══ SOURCE MATERIAL ══
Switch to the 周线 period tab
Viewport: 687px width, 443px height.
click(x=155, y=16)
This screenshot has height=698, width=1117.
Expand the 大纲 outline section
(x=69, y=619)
═══
══ SOURCE MATERIAL ══
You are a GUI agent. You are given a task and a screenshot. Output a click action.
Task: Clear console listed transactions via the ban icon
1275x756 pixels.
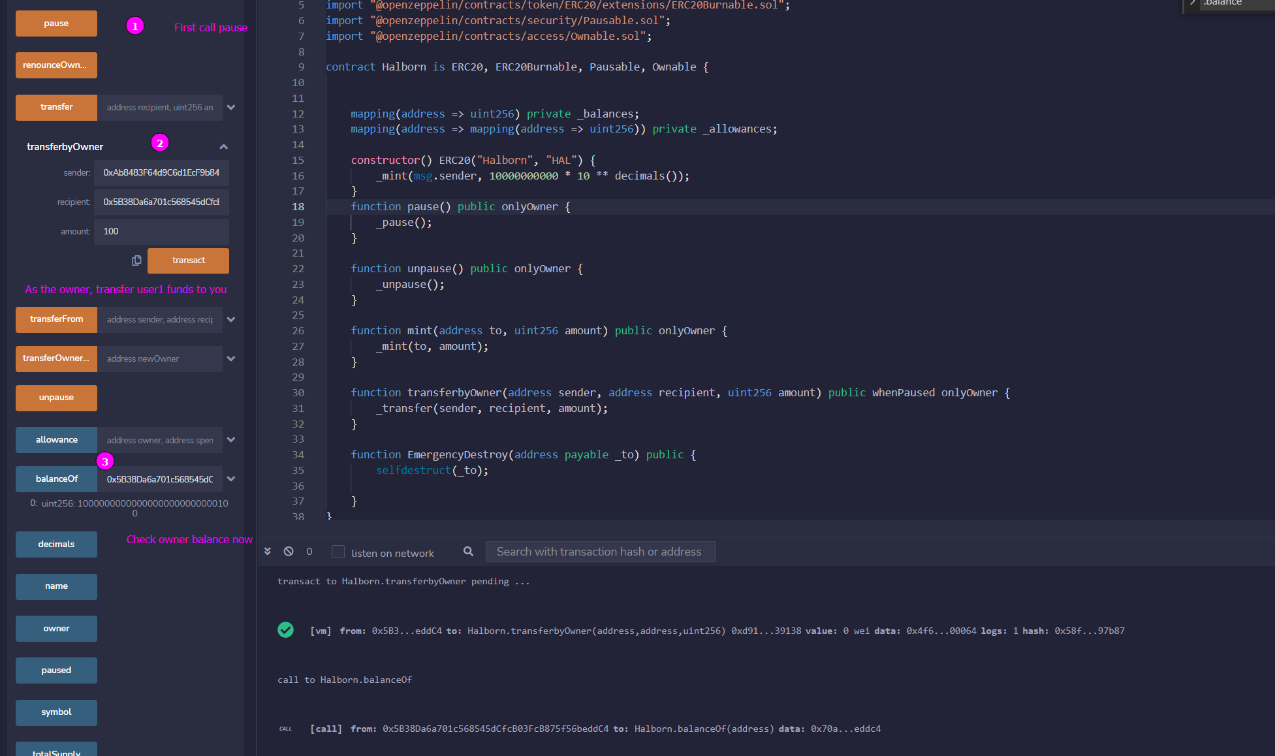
═══
> WHAT IS NEEDED
The entries above hold the needed span. Transcribe exactly the lines from the one with "Task: Clear console" to the one with "1275x756 pixels.", both included.

> EXERCISE RESPONSE
Task: Clear console listed transactions via the ban icon
1275x756 pixels.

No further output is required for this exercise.